Life — somewhere out there?

A NASA drawing of one of the smallest planets found by the Kepler telescope. Credit: AP
Could there be life elsewhere in the universe?
In the latest sign that the answer might be yes, NASA has discovered 54 possible planets outside our solar system whose distance from their respective suns could make them habitable. These likely planets, spied by the orbiting Kepler telescope in just a year of looking, occupy a kind of planetary Golidlocks zone: not too hot and not too cold.
It will take a lot more technology to figure out whether there really is life on these places, but of course what everyone wants to know is whether there is intelligent life in outer space.
Will we someday find space creatures who sit in traffic jams or engage in opaque tribal feuds or crave 900-calorie coffees? Will the folks in a particularly affluent sector of Kepler 10b need a financial control board to take over the public purse strings? Will their officials sue one another - at taxpayer expense - over the closing of a nursing home?

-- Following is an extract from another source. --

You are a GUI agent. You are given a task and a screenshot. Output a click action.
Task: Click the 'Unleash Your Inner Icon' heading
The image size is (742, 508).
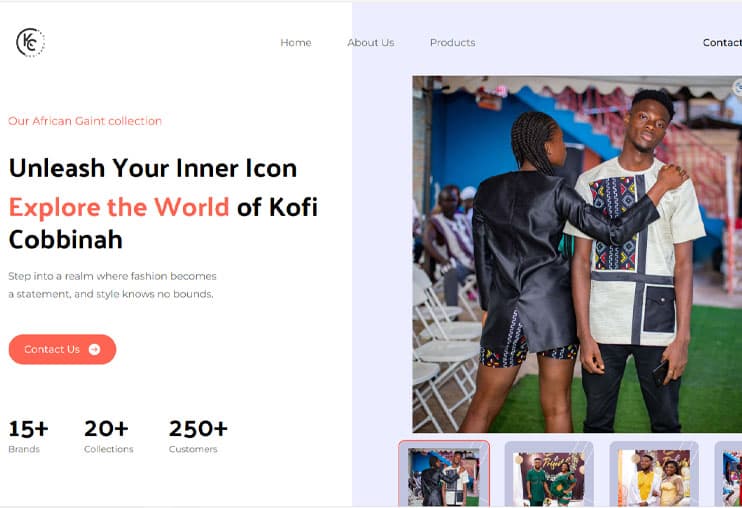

We can only hope that if there is intelligent life out there, it will be smart enough to avoid the kind of troubles we get ourselves into here on Earth. Then again, making a mess of things may well be the most reliable sign of intelligence. "As a general rule," the historian Charles R. Morris wrote in a book about the near-collapse of Earth's financial system, "only the very smartest people can make truly catastrophic mistakes."